» **Task to carry out**
Line by line, transcribe the listing below exactly.

BEGIN

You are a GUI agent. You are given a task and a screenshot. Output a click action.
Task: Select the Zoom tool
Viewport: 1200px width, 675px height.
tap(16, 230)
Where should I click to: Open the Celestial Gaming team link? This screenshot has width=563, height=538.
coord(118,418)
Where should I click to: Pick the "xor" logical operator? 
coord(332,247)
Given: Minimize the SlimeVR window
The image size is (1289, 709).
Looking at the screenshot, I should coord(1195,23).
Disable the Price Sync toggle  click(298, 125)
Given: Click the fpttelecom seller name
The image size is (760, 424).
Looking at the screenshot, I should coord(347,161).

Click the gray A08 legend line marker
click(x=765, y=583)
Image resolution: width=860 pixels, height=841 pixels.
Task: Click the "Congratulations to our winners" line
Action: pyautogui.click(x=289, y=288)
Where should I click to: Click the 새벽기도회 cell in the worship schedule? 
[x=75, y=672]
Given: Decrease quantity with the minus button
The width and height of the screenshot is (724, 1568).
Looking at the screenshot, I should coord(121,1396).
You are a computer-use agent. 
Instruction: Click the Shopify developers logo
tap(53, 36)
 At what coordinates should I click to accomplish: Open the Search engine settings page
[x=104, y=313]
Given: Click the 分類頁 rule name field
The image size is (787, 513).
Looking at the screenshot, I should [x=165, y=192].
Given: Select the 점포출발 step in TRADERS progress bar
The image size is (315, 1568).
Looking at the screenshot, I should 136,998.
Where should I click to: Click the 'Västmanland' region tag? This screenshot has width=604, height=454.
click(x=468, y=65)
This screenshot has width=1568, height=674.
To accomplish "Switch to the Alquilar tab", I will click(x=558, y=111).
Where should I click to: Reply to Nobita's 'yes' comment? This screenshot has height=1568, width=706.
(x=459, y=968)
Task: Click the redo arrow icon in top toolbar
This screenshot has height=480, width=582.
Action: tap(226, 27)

END

» **Written answer**
You are a GUI agent. You are given a task and a screenshot. Output a click action.
Task: Select the Zoom tool
Viewport: 1200px width, 675px height.
tap(16, 230)
Where should I click to: Open the Celestial Gaming team link? This screenshot has width=563, height=538.
coord(118,418)
Where should I click to: Pick the "xor" logical operator? 
coord(332,247)
Given: Minimize the SlimeVR window
The image size is (1289, 709).
Looking at the screenshot, I should coord(1195,23).
Disable the Price Sync toggle  click(298, 125)
Given: Click the fpttelecom seller name
The image size is (760, 424).
Looking at the screenshot, I should coord(347,161).

Click the gray A08 legend line marker
click(x=765, y=583)
Image resolution: width=860 pixels, height=841 pixels.
Task: Click the "Congratulations to our winners" line
Action: pyautogui.click(x=289, y=288)
Where should I click to: Click the 새벽기도회 cell in the worship schedule? 
[x=75, y=672]
Given: Decrease quantity with the minus button
The width and height of the screenshot is (724, 1568).
Looking at the screenshot, I should coord(121,1396).
You are a computer-use agent. 
Instruction: Click the Shopify developers logo
tap(53, 36)
 At what coordinates should I click to accomplish: Open the Search engine settings page
[x=104, y=313]
Given: Click the 分類頁 rule name field
The image size is (787, 513).
Looking at the screenshot, I should [x=165, y=192].
Given: Select the 점포출발 step in TRADERS progress bar
The image size is (315, 1568).
Looking at the screenshot, I should 136,998.
Where should I click to: Click the 'Västmanland' region tag? This screenshot has width=604, height=454.
click(x=468, y=65)
This screenshot has width=1568, height=674.
To accomplish "Switch to the Alquilar tab", I will click(x=558, y=111).
Where should I click to: Reply to Nobita's 'yes' comment? This screenshot has height=1568, width=706.
(x=459, y=968)
Task: Click the redo arrow icon in top toolbar
This screenshot has height=480, width=582.
Action: tap(226, 27)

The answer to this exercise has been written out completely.